### TASK DIRECTIONS
One part of the entries below is wanted: the lines from the one containing "Dismiss the dialog with Cancel" through the one containing "selected filter up". Write those out exactly and nothing else.

### TASK INPUT
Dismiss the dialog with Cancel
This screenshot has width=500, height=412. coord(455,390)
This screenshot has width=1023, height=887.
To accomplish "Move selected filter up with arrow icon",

...

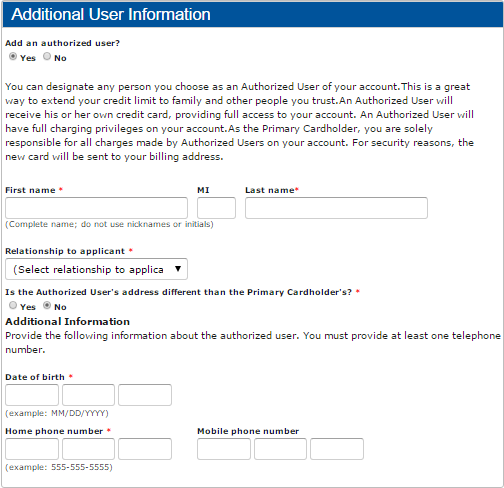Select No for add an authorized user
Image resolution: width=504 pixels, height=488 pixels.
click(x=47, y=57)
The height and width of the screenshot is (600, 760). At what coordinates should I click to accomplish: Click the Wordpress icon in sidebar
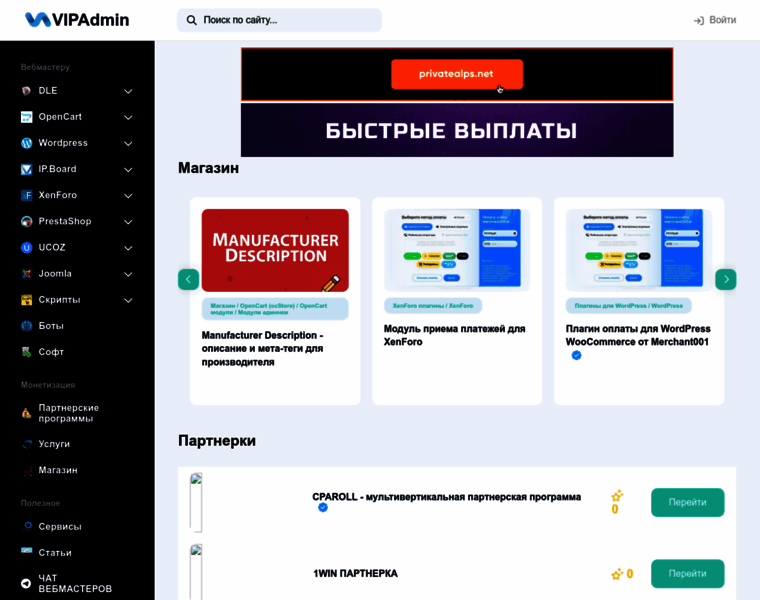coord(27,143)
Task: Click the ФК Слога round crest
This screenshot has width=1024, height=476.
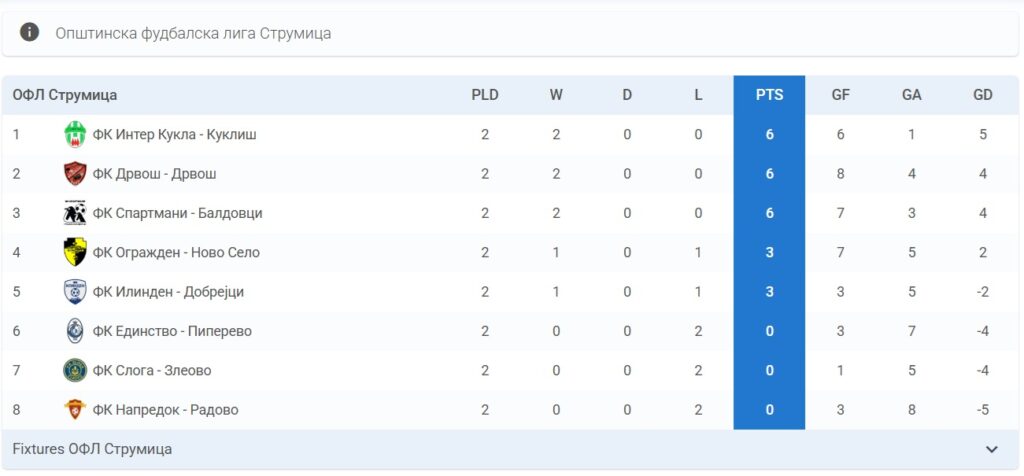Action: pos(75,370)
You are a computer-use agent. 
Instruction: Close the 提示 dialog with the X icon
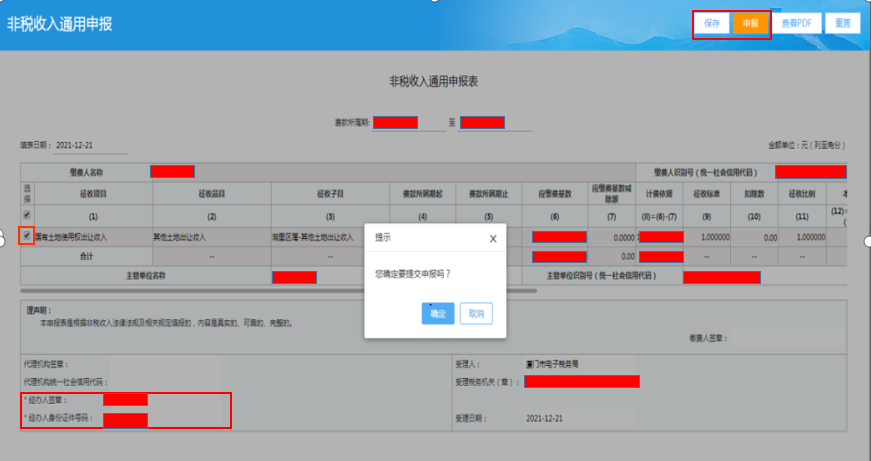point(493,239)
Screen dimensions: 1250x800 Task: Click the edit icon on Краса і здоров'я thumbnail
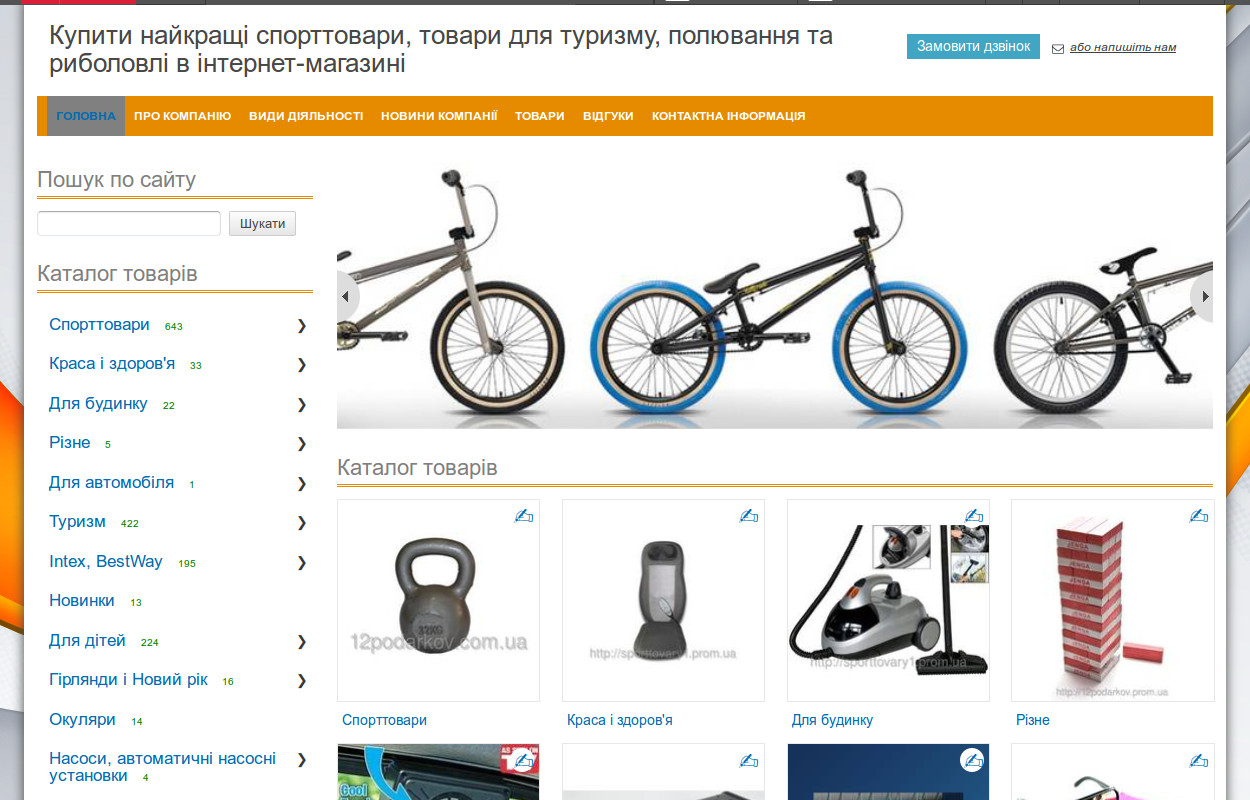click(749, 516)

### WRITTEN REPLY
Dismiss the dialog with Cancel
This screenshot has width=500, height=412. coord(455,390)
This screenshot has width=1023, height=887.
To accomplish "Move selected filter up with arrow icon",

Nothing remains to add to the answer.